Ultra high performance SAXS/WAXS design
Rigaku NANOPIX SAXS/WAXS measurement system is configured with a high-brilliance, high-power point focus X-ray source, the OptiSAXS high-performance multilayer mirror, the ClearPinhole high-performance, low scattering pinhole slits, and the HyPix-3000 high-performance 2D semiconductor detector that enables detecting diffraction and scattering even from anisotropic materials. Optionally, the HyPix-6000 detector is also available for wide angle measurements, offering an expanded detection area by combining two detection modules. As one of the features, the sample-to-detector distance is changeable depending on the structure size ranging from atomic structure (micro-structures: 0.2 – 1 nm) to molecular structure (macro-structures: 1 – 100 nm).

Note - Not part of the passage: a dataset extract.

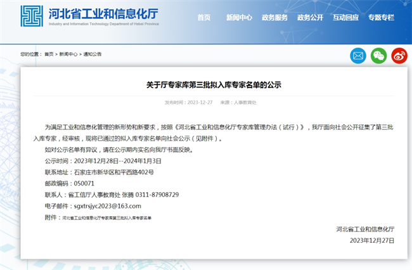The height and width of the screenshot is (270, 412).
Task: Open the blue email envelope icon
Action: pos(359,56)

SAXS/WAXS with broad experimental range
NANOPIX enables measurements under various temperature or humidity conditions, experiments with simultaneous DSC (differential scanning calorimetry) measurements, as well as measurements in combination with special attachments or other external devices. Control of the measurement environment is indispensable for the research of structure-property relationships of functional materials.